EXERCICES À FAIRE:
1. D'après l'article sur les accords-cadres sans montant maximum, quel texte a modifié le droit français à la suite de l'arrêt de la CJUE ?
2. Reprenez l'article sur les accords-cadres sans montant maximum à partir de sa dernière phrase et poursuivez-le.

EXTRAIT PRÉSENTÉ:

Accords-cadres sans montant maximum : le point sur les évolutions récentes de la jurisprudence européenne et du droit français

Accords-cadres sans montant maximum : le point sur les évolutions récentes de la jurisprudence européenne et du droit français

4 novembre 2021

Accords-cadres sans montant maximum : le point sur les évolutions récentes de la jurisprudence européenne et du droit français

La période estivale 2021 a été le théâtre d’évolutions importantes pour les accords-cadres, semant une certaine confusion dans l’esprit des acheteurs publics et des attributaires. BatiSafe et Théo Norme vous propose de faire un point synthétique sur ces nouveautés et sur leur application dans le temps.

Dans sa version initiale, l’article R. 2162-4 du Code de la commande publique autorisait les acheteurs publics à conclure :

  • Soit des accords-cadres avec un minimum et un maximum en valeur ou en quantité ;
  • Soit des accords-cadres avec seulement un minimum ou un maximum ;
  • Soit des accords-cadres sans minimum ni maximum.

Par un arrêt du 17 juin 2021[1], la Cour de justice de l’Union européenne (CJUE) est venue mettre un terme à la pratique des accords-cadres sans montant maximum. Un décret du 23 août 2021 a modifié le droit français, en conséquence.


[1] Arrêt de la CJUE, 17 juin 2021, Simonsen & Weel A/S c/ Region Nordjylland og Region Syddanmark, Aff. C-23/20

Acte I : Le tour de vis du juge européen

Interrogée sur l’interprétation de plusieurs dispositions, la Cour de Justice européenne adopte une position sans appel au sujet des accords-cadres dans son arrêt du 17 juin 2021 :

« Toutefois au regard des principes d’égalité de traitement et de transparence énoncés à l’article 18, paragraphe 1, de la directive 2014/24 ainsi que de l’économie générale de cette directive, il ne saurait être admis que le pouvoir adjudicateur s’abstienne d’indiquer, dans l’avis de marché, une valeur maximale des produits à fournir en vertu d’un accord-cadre. »

La Cour conclut :

« (…) l’avis de marché doit indiquer la quantité et/ou la valeur estimée ainsi qu’une quantité et/ou une valeur maximale des produits à fournir en vertu d’un accord-cadre et qu’une fois que cette limite aura été atteinte, ledit accord-cadre aura épuisé ses effets. » 

Il convient donc d’indiquer un maximum des achats susceptibles d’être commandés dès l’avis de publicité.

La Cour tempère toutefois cette obligation, en exposant que le pouvoir adjudicateur doit indiquer, la valeur ou l’ordre de grandeur et la fréquence des marchés à attribuer « dans la mesure du possible ».

DOCUMENTS DE TRAVAIL:
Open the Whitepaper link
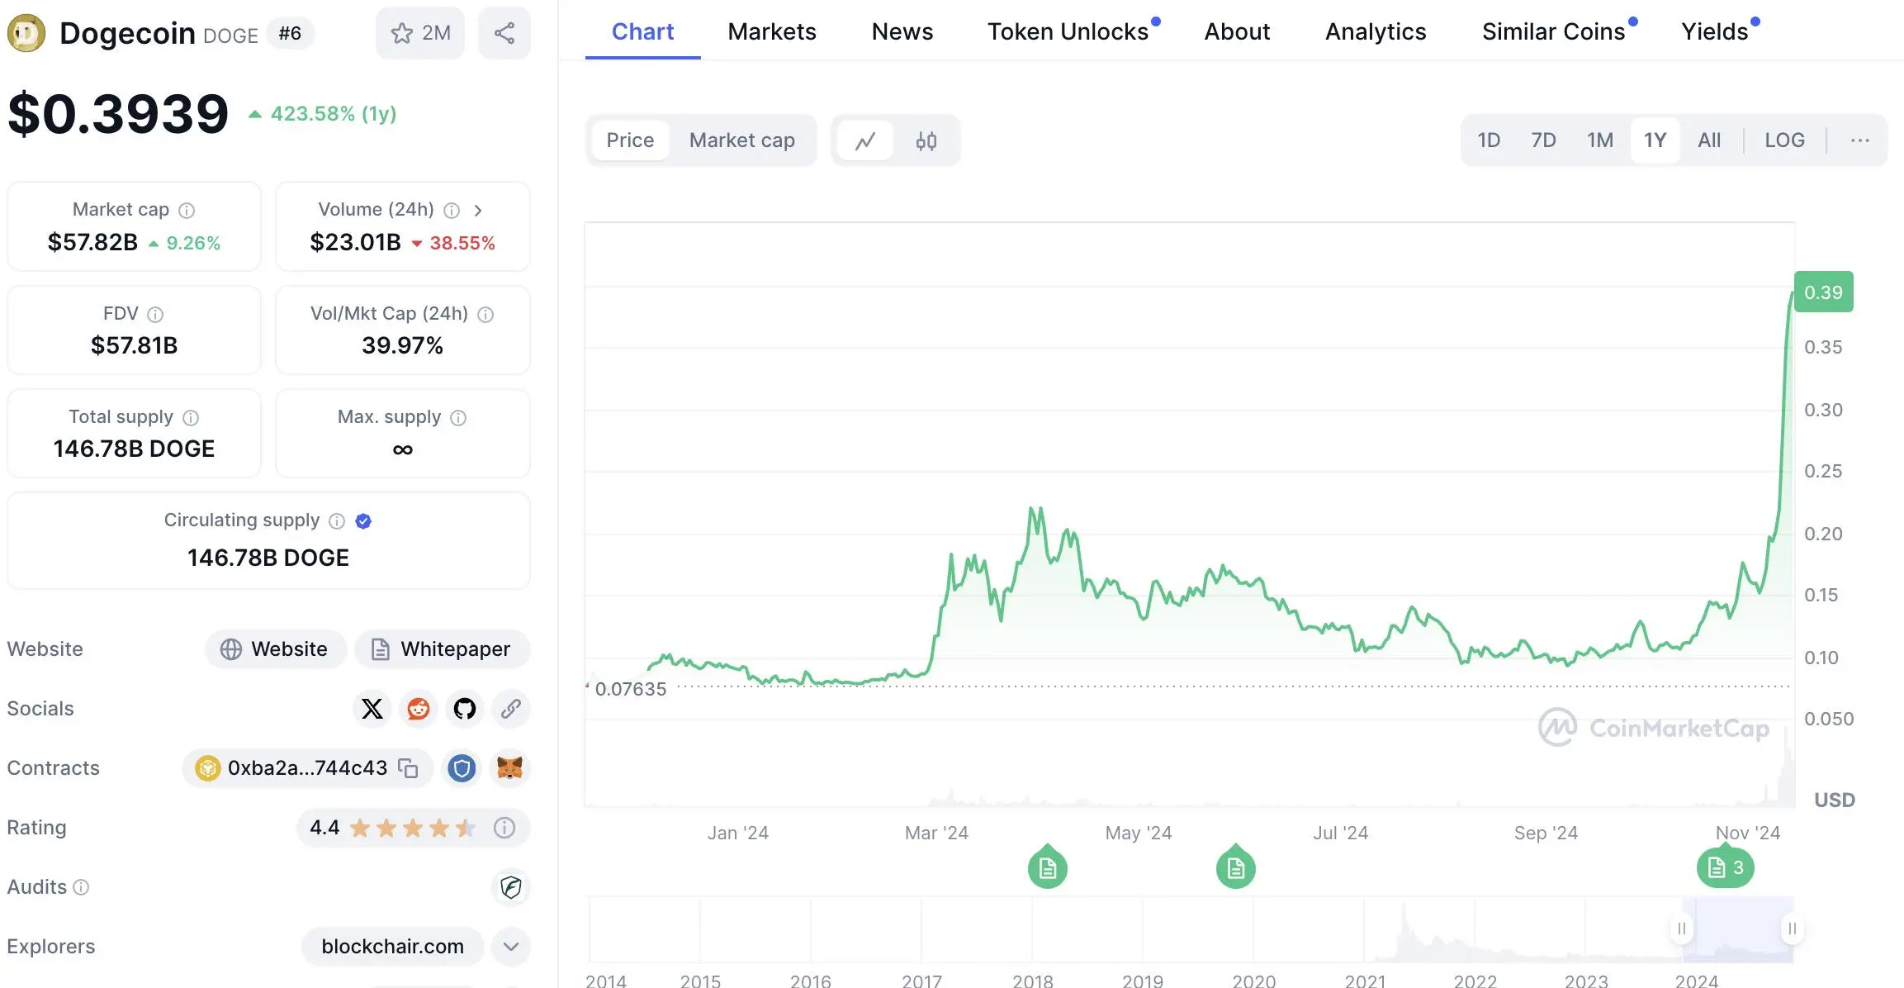The image size is (1904, 988). pos(442,649)
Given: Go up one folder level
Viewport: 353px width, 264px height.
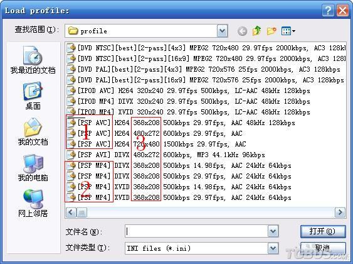Looking at the screenshot, I should (256, 31).
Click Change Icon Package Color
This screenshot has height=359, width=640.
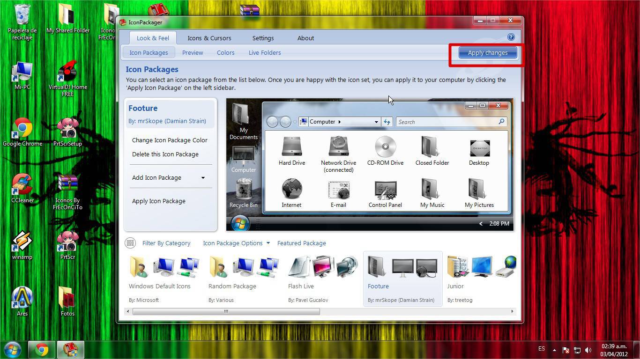170,140
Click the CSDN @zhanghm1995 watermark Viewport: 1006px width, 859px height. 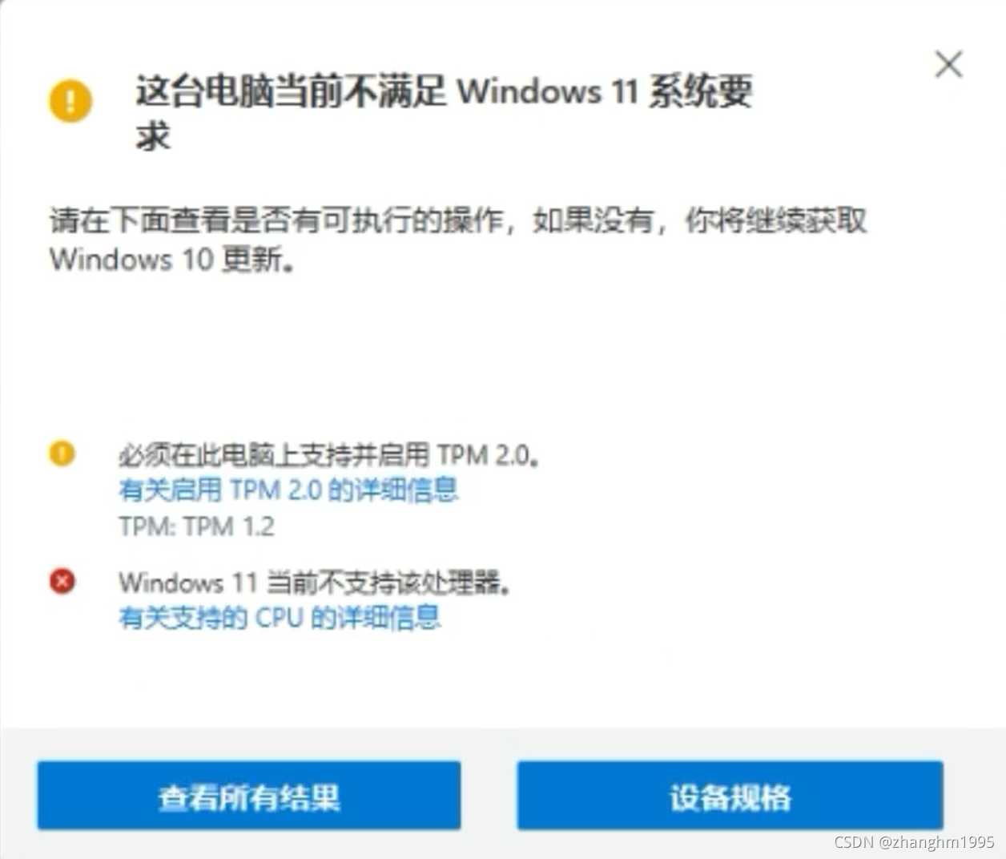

RÉPONSES PAR EXERCICE:
1. Un décret du 23 août 2021.

2.
On relèvera, en outre, que la possibilité de conclure des accords-cadres sans montant minimum contractuel n’est pas remise en question par la CJUE.

Acte II : Le décret du 23 août 2021 

Les conséquences de l’arrêt de la CJUE sur le droit français ne se sont pas faites attendre : le décret du 23 août 2021[1] a modifié l’article R.2162-4 du Code de la commande publique, mettant fin à la possibilité de conclure des accords-cadres sans maximum.

Si le principe posé par les nouvelles dispositions du droit national ne pose pas de difficulté, la question de son application dans le temps est plus complexe.

En effet, le décret précise qu’il ne s’appliquera qu’aux accords-cadres pour lesquels une consultation est engagée ou un avis d’appel à la concurrence est envoyé à la publication à compter du 1er janvier 2022.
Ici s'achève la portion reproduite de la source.